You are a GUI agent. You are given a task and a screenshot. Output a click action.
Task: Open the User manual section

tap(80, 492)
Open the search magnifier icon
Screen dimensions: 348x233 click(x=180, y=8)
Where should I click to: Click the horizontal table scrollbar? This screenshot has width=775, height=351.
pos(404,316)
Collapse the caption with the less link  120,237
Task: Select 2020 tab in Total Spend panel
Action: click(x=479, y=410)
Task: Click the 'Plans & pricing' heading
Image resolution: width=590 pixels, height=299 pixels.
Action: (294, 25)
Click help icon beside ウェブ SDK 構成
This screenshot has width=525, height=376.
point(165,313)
...
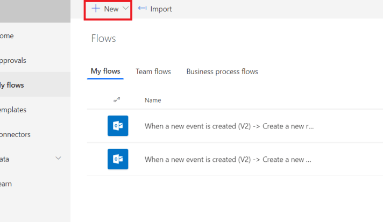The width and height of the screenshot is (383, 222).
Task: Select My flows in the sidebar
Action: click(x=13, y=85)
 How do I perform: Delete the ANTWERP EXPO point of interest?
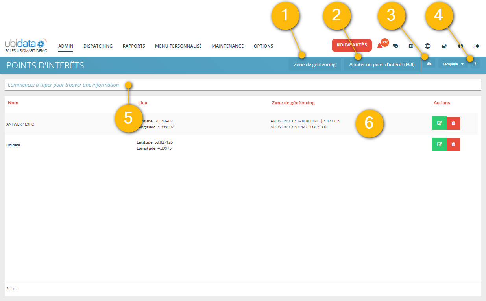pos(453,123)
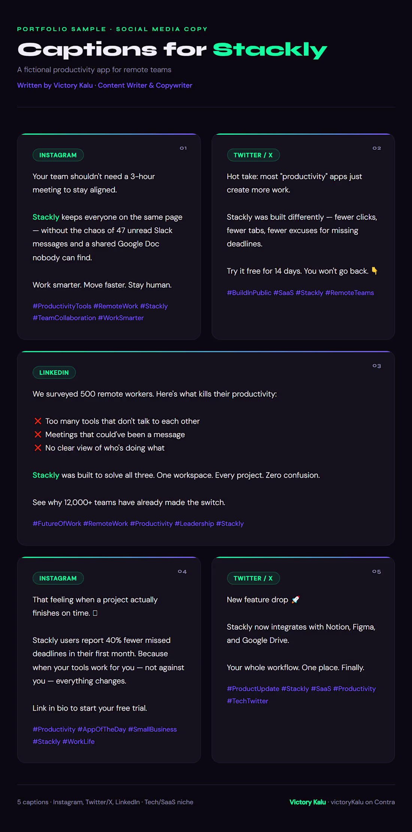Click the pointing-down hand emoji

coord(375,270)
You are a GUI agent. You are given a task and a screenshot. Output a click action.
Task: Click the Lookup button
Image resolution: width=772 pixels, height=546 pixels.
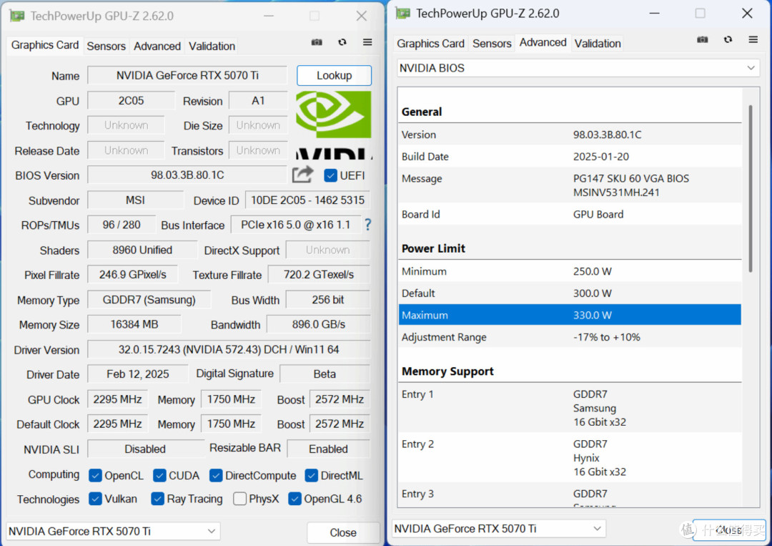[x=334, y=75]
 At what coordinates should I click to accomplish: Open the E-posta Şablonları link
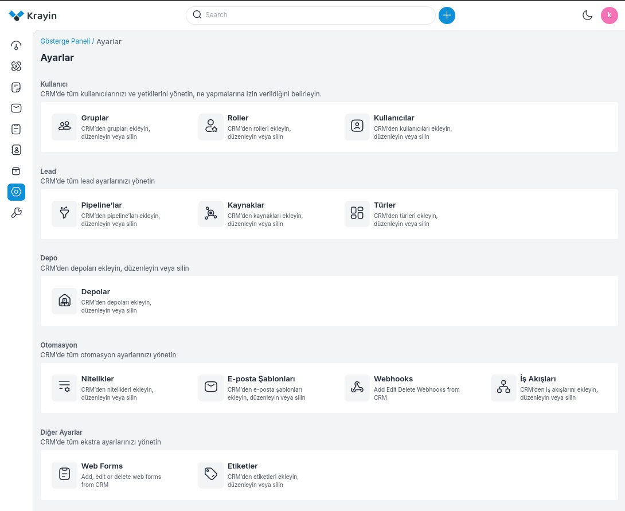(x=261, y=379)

Task statement
Pull out every line of the items above that contains the string "should", matching case exactly.

Task solution
Where should I click to: Click the horizontal table scrollbar? This screenshot has width=775, height=351.
 At what coordinates should I click to accomplish: Open the E-posta Şablonları link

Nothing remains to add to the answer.